---- Given text

Once upon a time, it could have been so easy to monitor what was going on in Gaza


by Elyakim Haetzni - July 12, 2006


What a shame. If only the town of Dugit were there, the IDF wouldn't be fighting to

recapture it, and nobody would be firing missiles at Ashkelon from there. If only Elei Sinai and Nissanit were there, the army would have a permanent presence there, and "international opinion" would not be pressing Prime Minister Ehud Olmert to get the army out of there. Because an army that isn't protecting civilians is an occupying army.



It's too bad that at the end of the day, the "fingers plan" turned out to be

right. That plan spoke of the necessity of civilian settlement in Gaza as an

anchor for military presence.  


But it's not only from the north. They are now shooting at Netivot, Kfar Maimon

and Kibbutz Saad from other places, and the army wants to divide up the Strip.

For this, they will need a "fingers plan" in south Gaza that will reach all the

way to the sea, in order to monitor the Gaza port. Call it Netzarim.  


Who's protecting who?  


Today, the army is complaining that it will take an entire brigade to accomplish

this, and that soldiers will be forced to remain on the ground for an extended

period. It's too bad, really. When Netzarim was there, a battalion was enough to

accomplish such a task.  


But the peace camp protested: What?! An entire battalion to protect a few

settlers?! And the hostile media rejected settler statements that it wasn't an

IDF battalion protecting settlers, but rather it was settlers and that IDF

battalion protecting the Negev.  


Strong opposition  


Reports from the battlefront say the IDF has been surprised at the ferocity of

the Palestinian resistance and the quality of their weaponry. This is really too

bad. Before the settlers were expelled from Gush Katif, this stretch of land

enabled the IDF to monitor the Philadelphi Route and the Rafah Crossing.  


Weapons now flow freely across them, and the army is forced to "monitor" these

areas from Dehaniya. And as an "occupier," it's time there is limited.

--------
---- Supplied information

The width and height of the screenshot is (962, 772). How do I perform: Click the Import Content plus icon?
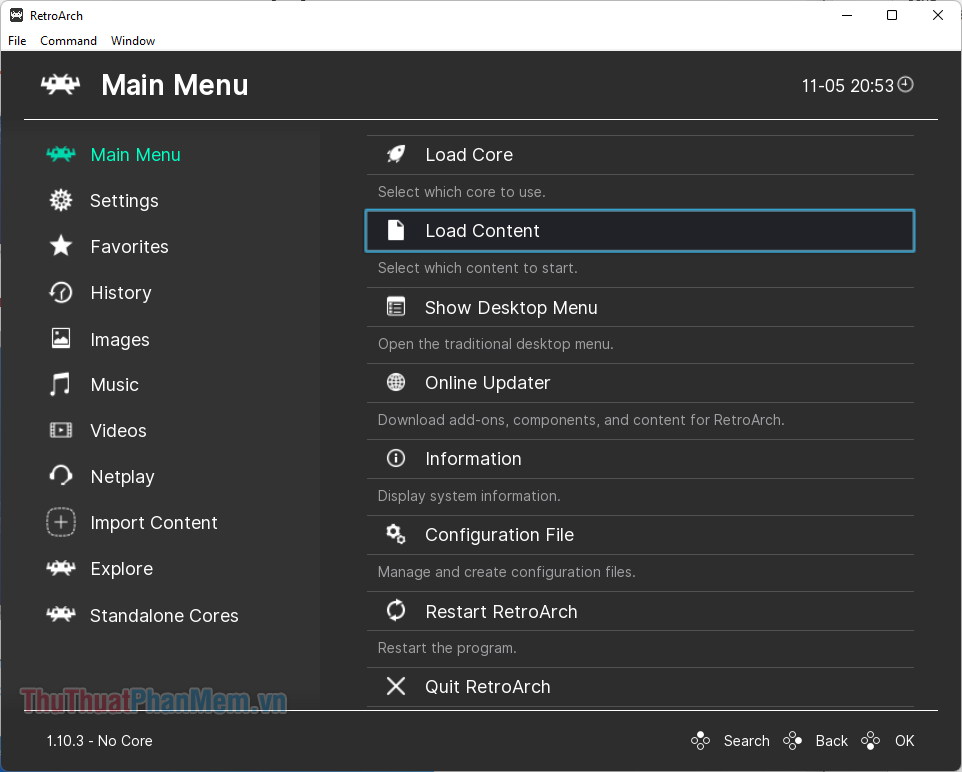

--------

▶ Task statement: Rewrite the Gaza article from "Strong opposition" to "the Rafah Crossing.", switching "battlefront" to "front line".

▶ Exercise result:
Strong opposition  


Reports from the front line say the IDF has been surprised at the ferocity of

the Palestinian resistance and the quality of their weaponry. This is really too

bad. Before the settlers were expelled from Gush Katif, this stretch of land

enabled the IDF to monitor the Philadelphi Route and the Rafah Crossing.